What are they really saying? Where have they been in life? What brings them to this place: what have they done or what’s been done to them?
When someone is blaming you for making them feel bad, hurt, angry, or jealous, it’s not about you. It’s about them.
I know that they are saying it’s all your fault, but they are trying to tell you something. Try to respond differently and see what happens.
“If I had done or said what you wanted, can you tell me how that would have changed how you feel or what you think?”
They still may reply saying, “I would think you cared,” or “I would think you were responsible.”
Seek to understand them further with, “Are you saying you would feel important?” or “Are you saying you would feel protected?”
You are not trapped now to do what they are asking, but now you know what they need. “Ok. Thanks for letting me know.”
It’s a loving dance when we adjust ourselves to hear or see what others are trying to tell us.
In conversation and relationships, there’s a dance. For every movement, there’s a response. One person may appear to be leading, but the reality is both people respond to the movements of one another.
Sometimes it turns into a dance marathon, both are exhausted and in pain, but it’s the only dance routine they know. They become so accustomed to it, they could do it in their sleep, and they often don’t know how to end it.

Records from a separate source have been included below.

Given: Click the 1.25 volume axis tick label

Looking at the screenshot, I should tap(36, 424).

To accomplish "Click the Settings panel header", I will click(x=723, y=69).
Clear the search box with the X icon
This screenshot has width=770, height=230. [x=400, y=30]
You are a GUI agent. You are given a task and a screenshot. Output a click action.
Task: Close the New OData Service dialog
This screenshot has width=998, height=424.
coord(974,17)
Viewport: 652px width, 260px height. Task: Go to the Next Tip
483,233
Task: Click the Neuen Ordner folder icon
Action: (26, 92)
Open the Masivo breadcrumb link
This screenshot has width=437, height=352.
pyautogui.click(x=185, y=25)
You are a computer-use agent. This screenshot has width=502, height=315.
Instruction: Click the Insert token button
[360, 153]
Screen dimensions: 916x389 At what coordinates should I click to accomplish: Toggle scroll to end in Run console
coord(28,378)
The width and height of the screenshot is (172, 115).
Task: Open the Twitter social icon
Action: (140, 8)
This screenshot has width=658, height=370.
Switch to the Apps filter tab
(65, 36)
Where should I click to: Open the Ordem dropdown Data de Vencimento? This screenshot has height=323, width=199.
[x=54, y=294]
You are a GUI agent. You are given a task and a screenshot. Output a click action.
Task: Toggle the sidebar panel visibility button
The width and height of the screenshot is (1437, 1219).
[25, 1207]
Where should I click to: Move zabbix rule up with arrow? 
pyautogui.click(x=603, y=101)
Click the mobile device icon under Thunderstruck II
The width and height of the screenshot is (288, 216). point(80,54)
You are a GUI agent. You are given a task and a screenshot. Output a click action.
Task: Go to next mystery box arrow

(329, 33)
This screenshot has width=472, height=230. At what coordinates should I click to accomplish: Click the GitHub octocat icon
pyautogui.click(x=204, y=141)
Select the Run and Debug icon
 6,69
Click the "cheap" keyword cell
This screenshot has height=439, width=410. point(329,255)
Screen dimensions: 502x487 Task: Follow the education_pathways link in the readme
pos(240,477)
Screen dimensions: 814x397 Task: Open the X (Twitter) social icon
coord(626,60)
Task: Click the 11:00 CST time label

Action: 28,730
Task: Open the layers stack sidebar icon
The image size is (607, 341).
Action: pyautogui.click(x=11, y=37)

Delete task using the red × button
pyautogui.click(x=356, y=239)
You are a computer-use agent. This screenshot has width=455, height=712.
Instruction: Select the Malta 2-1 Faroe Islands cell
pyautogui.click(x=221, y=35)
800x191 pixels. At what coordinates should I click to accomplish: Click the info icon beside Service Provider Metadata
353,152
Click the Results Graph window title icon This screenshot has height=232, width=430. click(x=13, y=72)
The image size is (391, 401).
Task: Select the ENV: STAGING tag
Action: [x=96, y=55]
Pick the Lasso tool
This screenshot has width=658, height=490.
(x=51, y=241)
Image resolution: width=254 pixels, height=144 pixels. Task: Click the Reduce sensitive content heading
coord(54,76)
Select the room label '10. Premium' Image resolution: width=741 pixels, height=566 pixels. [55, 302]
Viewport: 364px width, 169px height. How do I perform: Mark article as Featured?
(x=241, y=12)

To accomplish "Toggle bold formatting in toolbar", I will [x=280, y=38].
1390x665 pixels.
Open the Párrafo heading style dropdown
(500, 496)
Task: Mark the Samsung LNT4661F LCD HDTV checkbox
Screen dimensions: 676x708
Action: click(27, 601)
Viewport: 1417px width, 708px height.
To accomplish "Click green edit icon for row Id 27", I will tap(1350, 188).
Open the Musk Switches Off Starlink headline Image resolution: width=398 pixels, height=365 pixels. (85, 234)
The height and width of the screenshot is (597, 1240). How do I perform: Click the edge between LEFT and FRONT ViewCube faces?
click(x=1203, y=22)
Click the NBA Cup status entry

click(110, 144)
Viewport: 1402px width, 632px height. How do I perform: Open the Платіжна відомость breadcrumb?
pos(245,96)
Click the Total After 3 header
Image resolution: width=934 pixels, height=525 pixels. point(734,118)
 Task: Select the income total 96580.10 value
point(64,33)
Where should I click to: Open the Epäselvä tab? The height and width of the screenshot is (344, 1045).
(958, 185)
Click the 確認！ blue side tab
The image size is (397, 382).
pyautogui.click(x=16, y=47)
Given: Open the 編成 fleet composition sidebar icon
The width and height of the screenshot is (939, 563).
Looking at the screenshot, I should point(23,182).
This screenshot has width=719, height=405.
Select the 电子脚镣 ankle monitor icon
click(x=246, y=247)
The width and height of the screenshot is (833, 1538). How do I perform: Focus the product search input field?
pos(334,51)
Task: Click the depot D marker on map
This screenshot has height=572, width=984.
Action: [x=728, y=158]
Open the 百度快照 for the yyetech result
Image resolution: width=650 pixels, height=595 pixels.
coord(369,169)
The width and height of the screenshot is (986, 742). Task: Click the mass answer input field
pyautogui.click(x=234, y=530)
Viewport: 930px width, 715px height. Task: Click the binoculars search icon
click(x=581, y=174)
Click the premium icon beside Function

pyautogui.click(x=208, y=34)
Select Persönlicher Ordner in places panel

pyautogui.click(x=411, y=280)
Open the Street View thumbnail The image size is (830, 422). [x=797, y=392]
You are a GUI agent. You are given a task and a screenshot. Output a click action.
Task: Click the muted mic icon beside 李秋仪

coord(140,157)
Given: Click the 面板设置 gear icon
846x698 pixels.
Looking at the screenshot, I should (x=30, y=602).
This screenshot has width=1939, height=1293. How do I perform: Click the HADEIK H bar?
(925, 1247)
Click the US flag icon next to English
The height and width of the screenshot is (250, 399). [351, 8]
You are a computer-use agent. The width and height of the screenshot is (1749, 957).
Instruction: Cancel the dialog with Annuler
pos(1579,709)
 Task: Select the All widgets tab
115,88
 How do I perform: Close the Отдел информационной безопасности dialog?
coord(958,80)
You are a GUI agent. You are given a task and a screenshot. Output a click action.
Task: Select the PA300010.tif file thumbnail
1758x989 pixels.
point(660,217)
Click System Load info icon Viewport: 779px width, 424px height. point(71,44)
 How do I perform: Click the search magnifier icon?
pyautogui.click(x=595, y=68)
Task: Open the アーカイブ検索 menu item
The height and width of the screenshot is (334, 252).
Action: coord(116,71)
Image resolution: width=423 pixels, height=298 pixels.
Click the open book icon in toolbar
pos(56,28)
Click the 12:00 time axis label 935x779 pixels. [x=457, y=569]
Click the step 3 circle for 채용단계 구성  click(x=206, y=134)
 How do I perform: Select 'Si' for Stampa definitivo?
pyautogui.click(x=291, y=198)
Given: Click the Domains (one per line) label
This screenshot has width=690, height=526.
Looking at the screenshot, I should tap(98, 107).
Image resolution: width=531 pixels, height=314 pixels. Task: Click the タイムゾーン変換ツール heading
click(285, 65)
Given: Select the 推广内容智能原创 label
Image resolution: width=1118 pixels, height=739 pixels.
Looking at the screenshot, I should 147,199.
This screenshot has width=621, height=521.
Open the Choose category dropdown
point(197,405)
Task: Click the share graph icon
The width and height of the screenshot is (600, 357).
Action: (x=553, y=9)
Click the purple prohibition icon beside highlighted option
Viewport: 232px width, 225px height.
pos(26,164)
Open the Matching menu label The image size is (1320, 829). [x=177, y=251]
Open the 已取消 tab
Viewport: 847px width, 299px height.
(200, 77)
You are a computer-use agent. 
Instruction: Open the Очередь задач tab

Think of how it looks like if only one person of a dancing couple starts moving to a new rythym. The person who didn’t initiate the change may work hard to get their partner back into the old routine, they may continue their part alone, or they may walk off the dance floor.
Regardless of what happens, the dance has already been interruped; it’s already changed if even temporarily.
Regardless of whether you initiate or resist change, it’s difficult to continue dancing alone to different rythyms. That’s true for both partners.
Change can be awkward and very uncomfortable. However, the dance will eventually change or the dance will stop.
If one person changes, the relationship will not be the same. Something will change. It might not be the change you hoped for, but it will be different.
You can’t change another person, but you can change how the relationship, the dance, looks.
When people start talking more than they normally have, especially about their hurt or their anger, it can be really different for the listener. If you are used to a spouse being easy-going, complacent, or indifferent, it’s an adjustment when they start talking! It’s a worthwile adjustment to make.
When things are unspoken, when secrets are kept, when communication is lacking, it creates distance and a lack of connection. It’s often accompanied by a lack of trust. It happens in relationships; it happens in organizations.
Donald Miller wrote this very brief but amazing blog post about the secrets we now know about Rod Blagojevich and Jerry Sandusky. It’s very true.
When we allow ourselves to be known, even when we fear the response, we are saying, “You are more important to me than my fear of what you’ll think of me.”
You want people to know they matter to you? Talk to them. Be transparent.
You want people to open up to you, to trust you? Go first. It’s hard.
Because I believe people are inherently significant, because they matter, it means I’m transparent often. In response to that, I often experience acceptance. I hope people experience the same from me.
There are other times when I am judged. It hurts, but I can learn from it. When someone wants to tell me about my faults without being willing to talk about their own, they don’t accept my depravity. They likely don’t accept their own either. You can’t give away what you don’t already possess.
I can still offer acceptance to those who hurt me. [You may need to create some distance so it doesn’t become abusive, which is never good.]
Without trying, many people are transparent and make themselves known unintentionally. We can still offer them acceptance in their depravity.